2025 British memorial to LGBTQ military personnel

"An Opened Letter" is the first memorial for LGBTQ personnel in the British Armed Forces, located at the National Memorial Arboretum in Staffordshire, England. A result of the 2023 Etherton Review by Terence Etherton and a creation of the Abraxas Academy artist collective with leadership from charity Fighting With Pride, it commemorates those who were impacted by the ban on LGBTQ personnel in the British military that was in place from 1967 until 11 January 2000. Its dedication was attended by King Charles III, and was his first official engagement in support of the LGBTQ community.
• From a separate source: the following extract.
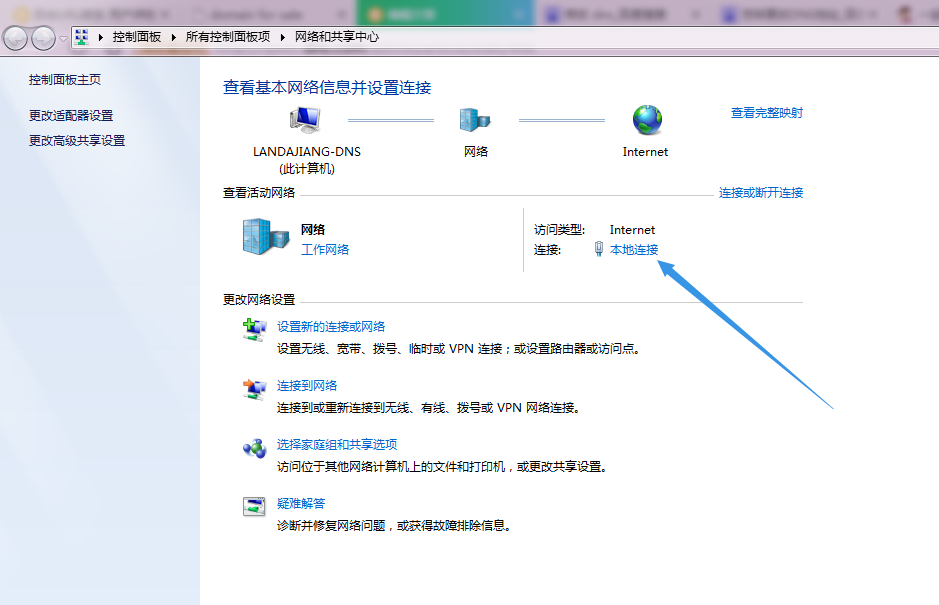
Task: Expand the arrow after 控制面板 breadcrumb
Action: [x=174, y=37]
The sculpture at the centre of the memorial is bronze and is in the form of a crumpled personal letter, which is composed of the words of military personnel in letters that were used to incriminate them under the ban. Reports have variously stated that the sculpture is intended to symbolise and represent the swearing of the Oath of Allegiance, the discarded evidence of mistreatment of LGBT personnel, correspondence used to incriminate service personnel under the ban, and letters from home while the personnel were on operation.

== Background ==
A ban on LGBTQ personnel in the British military was in place from 1967 until 11 January 2000. The outcomes of the ban included thousands of personnel being investigated, discharged or forced to leave their careers due to their actual or perceived sexual orientations or gender identities. The results of this included lifelong consequences such as vilification by family and friends and loss of access to military pensions.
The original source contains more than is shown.